Le juge Ehud Kaplan du tribunal de première instance de Hadera a déclaré que l'enquête n'avait pas permis d'établir de lien direct entre le mauvais état de santé d'Ahmad et son décès, bien que l'enfant fût en bonne santé avant son emprisonnement par Israël. Le juge a cité les résultats de l'autopsie réalisée par l'Institut national israélien de médecine légale (Abou Kabir), qui ont révélé qu'Ahmad souffrait d'une grave malnutrition, de gale et d'infections, mais a conclu que la cause précise de son décès était indéterminée.
Malgré la clôture du dossier, la police affirme qu'une enquête est toujours en cours. Le corps d'Ahmad demeure sous la garde des autorités israéliennes. Les autorités brésiliennes et les recours juridiques déposés par l'avocate Nadia Dakka visent à obtenir sa libération. Cette dernière a déclaré au journal Haaretz : « Ce garçon est mort de faim, affamé par l'administration pénitentiaire israélienne. De telles conditions persistent et des prisonniers continuent de mourir dans des circonstances similaires. »
Ahmad, un ressortissant brésilien originaire de Silwad en Cisjordanie, a été détenu pendant six mois avant sa mort. Il était accusé d'avoir lancé un cocktail Molotov. Son autopsie a révélé une malnutrition sévère et une perte de poids extrême au cours des mois précédant son décès.

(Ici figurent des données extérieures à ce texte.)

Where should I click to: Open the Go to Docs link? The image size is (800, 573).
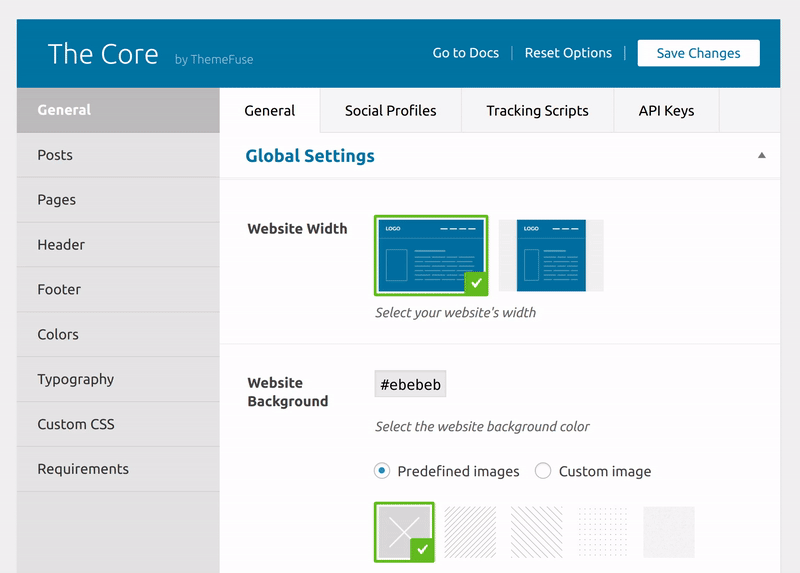point(465,53)

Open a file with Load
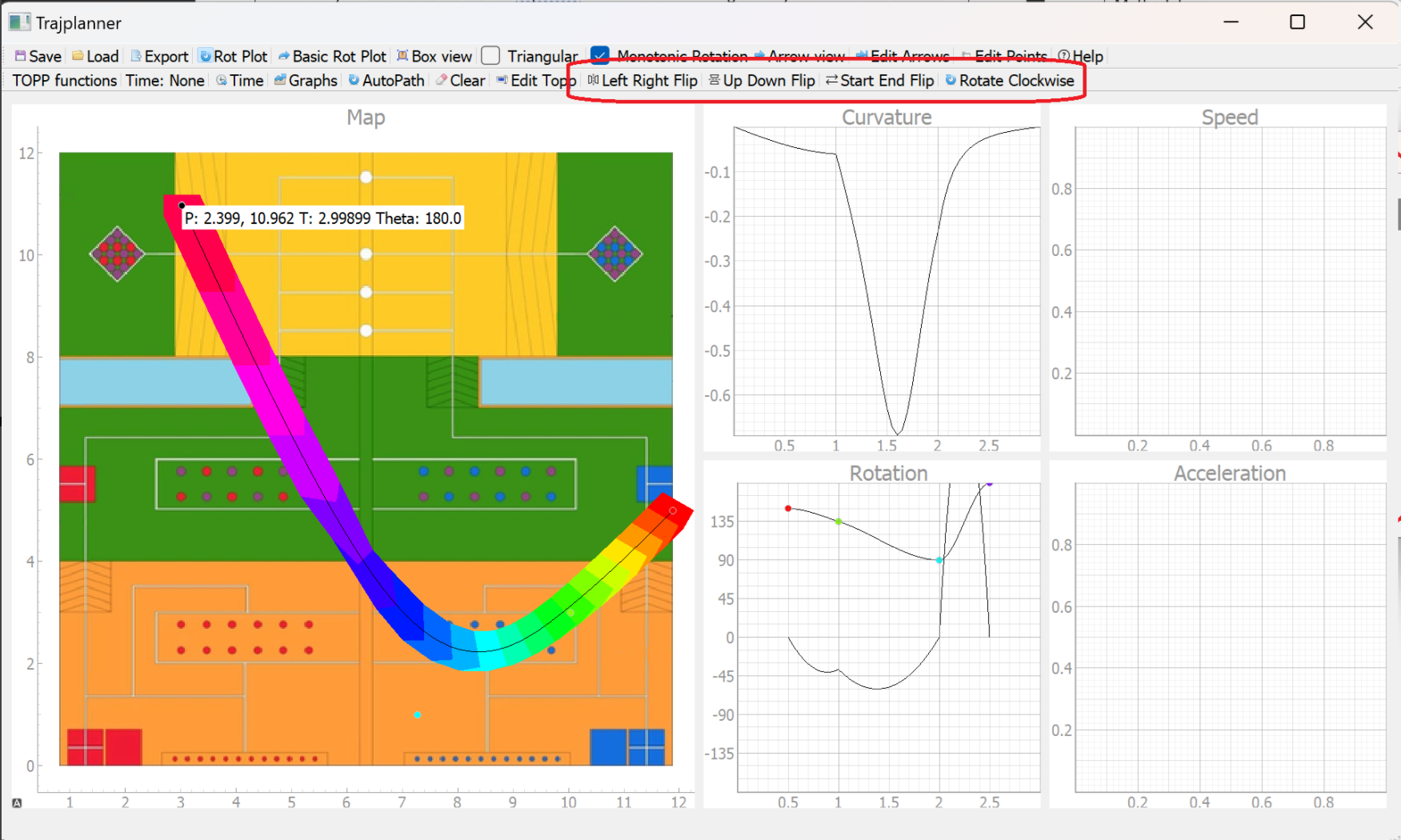click(95, 56)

Israël détient plus de 10 000 Palestiniens, détenus ou otages, dont plus de 350 enfants, dans ses prisons. Depuis le 7 octobre, au moins 88 Palestiniens, détenus ou otages, sont morts en détention israélienne des suites de passages à tabac, de tortures et de négligences médicales. Les organisations de défense des droits humains estiment que le nombre total de décès en prison pourrait atteindre une centaine, qualifiant la situation de violation flagrante des droits humains. De nombreux corps de détenus de Gaza sont portés disparus, tandis que des dizaines d'autres ont été exécutés sur place.